Permanent Daylight Saving could create new problems, study shows
The debate over whether moving the clock back in the fall and then forward in the spring for daylight saving time (DST) is unnecessary has led several states to consider voting it out of practice. But now, the results of a new study suggest that permanent DST would make winter mornings more of a challenge, while undermining efforts to help teenagers achieve more adequate amounts of sleep before school start times.
“There has been a long-term, very active debate in the USA and other countries on the difficulties teenagers have in getting up for school,” said study co-author Anne Skeldon, who is a Mathematics professor at the University of Surrey. “Similar discussions on school start times and on permanent daylight saving/standard time are happening in Europe. It seemed important to us to point out that moving to permanent daylight saving will undermine any benefits on sleep timing of shifting school start time later.”

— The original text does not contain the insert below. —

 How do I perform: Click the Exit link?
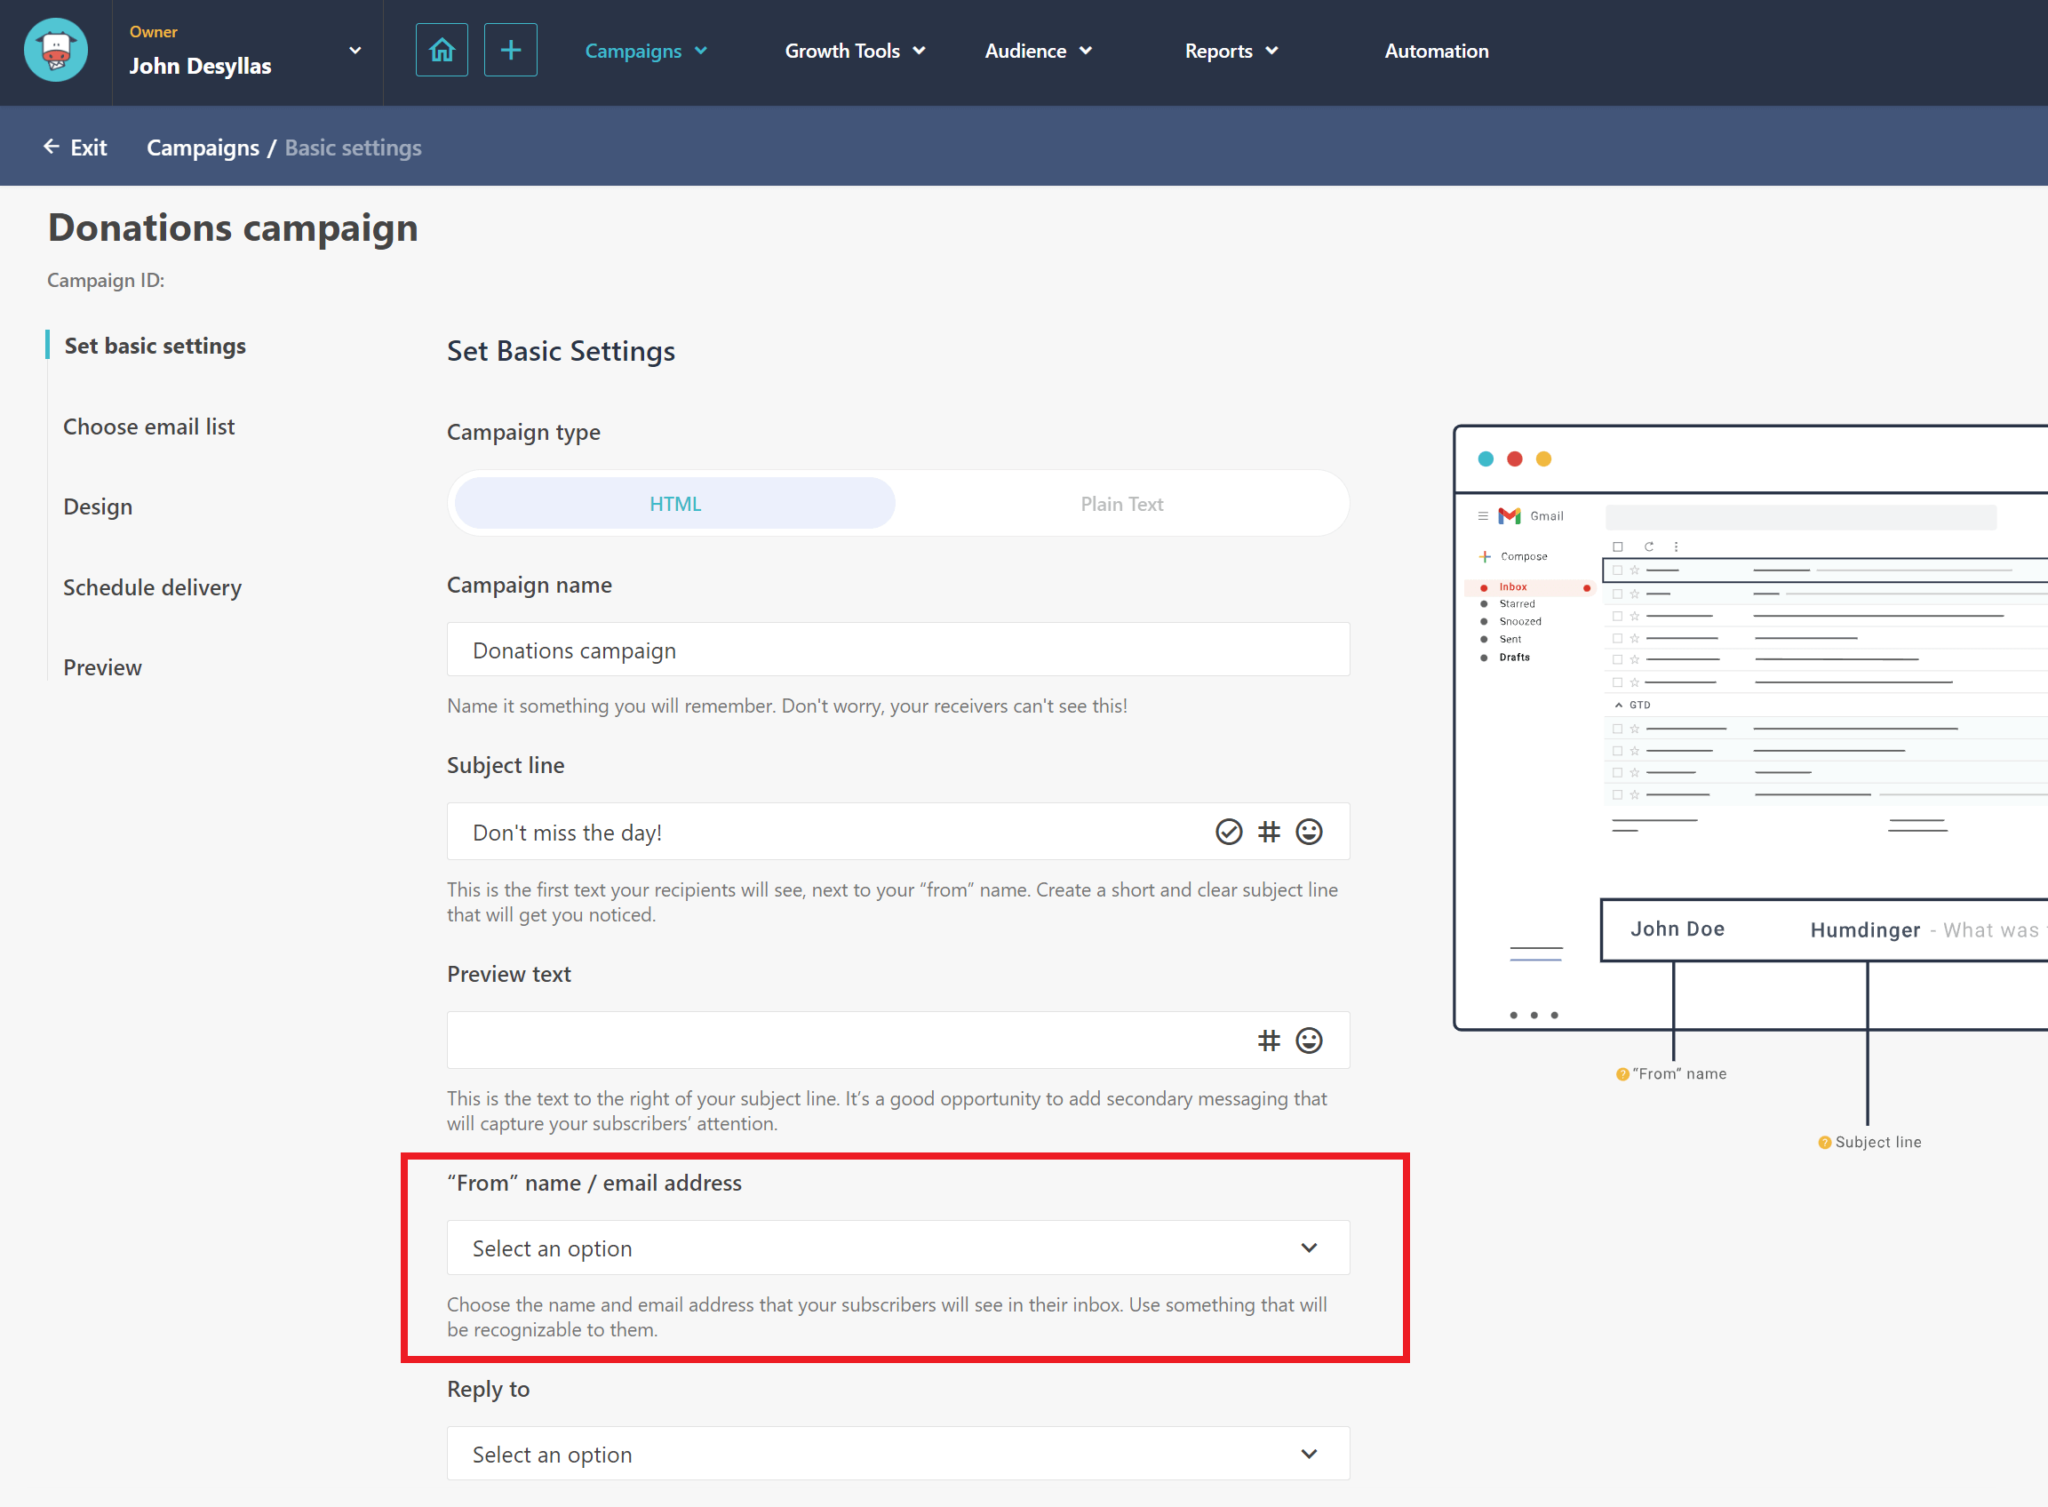pos(88,146)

Currently, one bill is making its way through the California state legislature which would prohibit middle and high schools from starting earlier than 8:30, while another bill is being considered to transition to permanent DST.
Professor Skeldon explained that thinking through why permanent DST would negate changes in school start times is a bit tricky. This is because it requires understanding how environmental time, internal biological time, and the time we set on our clocks are related to each other and how they shift over the course of the year.
Permanent DST would mean that sunrise would come at an even later clock time than it already does during those shorter days of the winter. The study authors said that, as a result, waking at 7 a.m. during DST leads to the same degree of misalignment as waking at 6 a.m. during Standard Time. “With permanent DST, schools would need to delay start times by one hour during the winter months just to maintain the status quo!”
The researchers also acknowledged the possibility that people living indoors under electrical lighting are not affected very much by shifts in sunrise. However, if this is the case, school start times do not really matter in the first place.
“If we are not entrained to solar time, switching to DST will have no impact on adolescent sleep, but Bill SB-328 delaying school start times is pointless,” wrote the study authors. “If we are completely or partially entrained to solar time, Bill AB-807 leading to permanent DST is bad for adolescent sleep (and the sleep of others) and negates the effect of later school start times.”
To solve this debate, they said, more research is needed to understand how light exposure affects the biological clocks and sleep quality of people living in different environments.
“We know that spending most of our lives inside and having the lights on late into the evening has had profound effects on when we sleep, but we still have much to learn about exactly how much this matters,” said Professor Skeldon.
The study is published in the journal Current Biology.